Une proposition de loi déposée au Sénat américain vise à annuler les droits compensateurs sur les engrais phosphatés marocains, instaurés en 2021. Objectif : soulager des agriculteurs américains étranglés par la flambée des prix liée aux tensions au Moyen-Orient. Mais cette initiative, si elle aboutit, pourrait avoir des répercussions bien au-delà de l'Atlantique, notamment en Afrique de l'Ouest, premier importateur mondial d'engrais par habitant.

Portée par le sénateur républicain Roger Marshall, la proposition intervient dans un contexte de crise aiguë pour le monde agricole américain. La fermeture quasi totale du détroit d’Ormuz et la hausse de 49 % du prix de l’urée ont mis à genoux 70 % des exploitants, selon les syndicats. Depuis 2021, les droits de douane visant le groupe OCP ont coûté 6,9 milliards de dollars aux agriculteurs américains, selon une étude citée par les sénateurs. Ce revirement illustre la dépendance des États-Unis à l’égard du phosphate marocain, dont le royaume détient plus de 70 % des réserves mondiales.

Pour l’Afrique de l’Ouest, cette évolution est lourde de conséquences. La région importe l’essentiel de ses engrais, dont une part significative provient du Maroc. OCP, déjà très présent via des filiales et des coentreprises au Nigeria, au Ghana et en Côte d’Ivoire, pourrait voir sa compétitivité renforcée si les taxes américaines sont levées. Une baisse des prix mondiaux du phosphate profiterait directement aux agriculteurs ouest-africains, qui consacrent une part croissante de leurs revenus aux intrants. Mais elle risque aussi d’accroître leur dépendance à un seul fournisseur, dans un contexte de volatilité des marchés.

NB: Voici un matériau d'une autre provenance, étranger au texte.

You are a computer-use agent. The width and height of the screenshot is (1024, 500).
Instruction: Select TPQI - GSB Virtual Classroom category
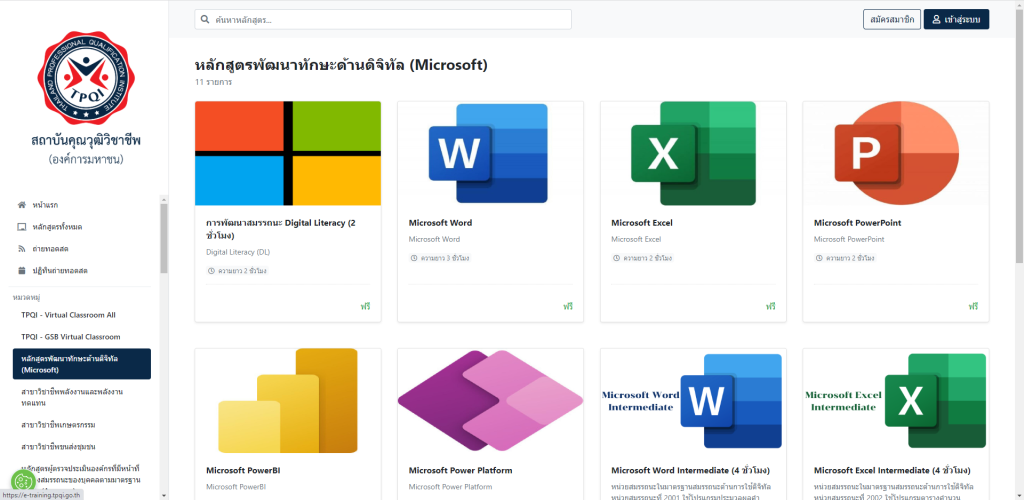70,337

Cette initiative américaine s’inscrit dans un mouvement plus large de réévaluation des politiques commerciales liées aux engrais. L’Union européenne, elle aussi, réfléchit à des mesures pour sécuriser ses approvisionnements, tandis que le Brésil et l’Inde multiplient les accords avec Rabat. Pour l’Afrique de l’Ouest, le défi reste de transformer cette opportunité en levier de développement. Plusieurs pays, comme le Sénégal et le Togo, tentent de développer leur propre industrie phosphatée, mais les investissements restent lourds et les délais longs.

Au-delà des prix, c’est la question de la souveraineté alimentaire qui est posée. Les crises successives – Covid-19, guerre en Ukraine, tensions au Moyen-Orient – ont rappelé la fragilité des chaînes d’approvisionnement mondiales. La levée des taxes américaines pourrait offrir un répit aux agriculteurs ouest-africains, mais elle ne résout pas le problème structurel : la dépendance aux importations. OCP, de son côté, a annoncé des investissements massifs dans des usines de production en Afrique, signe que le groupe anticipe une demande croissante.

Ce mouvement américain, s’il se concrétise, pourrait accélérer une reconfiguration des flux d’engrais vers l’Afrique de l’Ouest. Mais il pose aussi la question de la capacité des États de la région à construire une industrie locale, pour ne plus subir les décisions prises à Washington ou à Rabat. La sécurité alimentaire ouest-africaine se joue désormais sur plusieurs échiquiers à la fois.